Records shown
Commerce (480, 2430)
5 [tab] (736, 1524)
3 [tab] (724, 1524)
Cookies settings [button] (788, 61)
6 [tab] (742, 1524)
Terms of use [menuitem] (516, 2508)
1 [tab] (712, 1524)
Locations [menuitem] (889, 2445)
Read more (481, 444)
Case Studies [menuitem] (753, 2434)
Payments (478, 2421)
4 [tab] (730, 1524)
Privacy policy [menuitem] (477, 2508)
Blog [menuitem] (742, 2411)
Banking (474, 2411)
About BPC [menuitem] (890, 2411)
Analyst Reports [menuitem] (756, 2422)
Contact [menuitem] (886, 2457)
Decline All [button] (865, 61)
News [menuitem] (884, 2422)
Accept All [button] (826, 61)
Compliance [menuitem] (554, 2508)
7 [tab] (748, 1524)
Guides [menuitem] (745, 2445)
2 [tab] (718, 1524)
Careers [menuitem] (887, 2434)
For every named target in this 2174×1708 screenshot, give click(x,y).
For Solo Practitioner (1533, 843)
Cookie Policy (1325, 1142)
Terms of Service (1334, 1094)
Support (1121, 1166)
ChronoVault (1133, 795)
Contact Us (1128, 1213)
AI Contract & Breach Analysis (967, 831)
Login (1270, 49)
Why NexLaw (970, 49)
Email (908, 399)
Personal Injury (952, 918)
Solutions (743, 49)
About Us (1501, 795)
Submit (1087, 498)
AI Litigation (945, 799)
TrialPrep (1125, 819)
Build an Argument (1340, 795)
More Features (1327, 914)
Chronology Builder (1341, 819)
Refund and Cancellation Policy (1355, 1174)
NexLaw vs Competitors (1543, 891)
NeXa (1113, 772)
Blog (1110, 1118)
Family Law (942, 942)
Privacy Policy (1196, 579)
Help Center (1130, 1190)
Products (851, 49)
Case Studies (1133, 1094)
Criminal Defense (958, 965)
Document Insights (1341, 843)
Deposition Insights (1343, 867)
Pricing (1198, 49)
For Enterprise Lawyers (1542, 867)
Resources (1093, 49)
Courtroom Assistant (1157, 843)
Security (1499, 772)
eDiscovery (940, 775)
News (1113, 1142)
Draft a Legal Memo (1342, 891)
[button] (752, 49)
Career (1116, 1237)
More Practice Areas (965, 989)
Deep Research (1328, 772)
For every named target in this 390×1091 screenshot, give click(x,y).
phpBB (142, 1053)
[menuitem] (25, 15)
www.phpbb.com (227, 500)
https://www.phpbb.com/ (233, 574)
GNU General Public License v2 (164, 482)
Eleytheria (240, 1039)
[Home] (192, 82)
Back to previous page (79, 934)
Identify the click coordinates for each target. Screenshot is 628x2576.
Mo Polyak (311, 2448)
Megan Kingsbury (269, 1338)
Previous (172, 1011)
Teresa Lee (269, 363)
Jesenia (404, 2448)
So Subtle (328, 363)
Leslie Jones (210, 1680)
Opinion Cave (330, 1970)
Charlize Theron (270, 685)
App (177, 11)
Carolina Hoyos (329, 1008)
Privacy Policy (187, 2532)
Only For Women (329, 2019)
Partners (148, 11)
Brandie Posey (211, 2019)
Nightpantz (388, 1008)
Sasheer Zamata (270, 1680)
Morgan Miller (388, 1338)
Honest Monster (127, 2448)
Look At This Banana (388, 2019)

About this exercise
In the listing above, find the line with "Contact [menuitem] (886, 2457)" and the line with "Careers [menuitem] (887, 2434)", then print exactly those two lines and every line between them, and nothing more.

Solution to this problem
Contact [menuitem] (886, 2457)
Decline All [button] (865, 61)
News [menuitem] (884, 2422)
Accept All [button] (826, 61)
Compliance [menuitem] (554, 2508)
7 [tab] (748, 1524)
Guides [menuitem] (745, 2445)
2 [tab] (718, 1524)
Careers [menuitem] (887, 2434)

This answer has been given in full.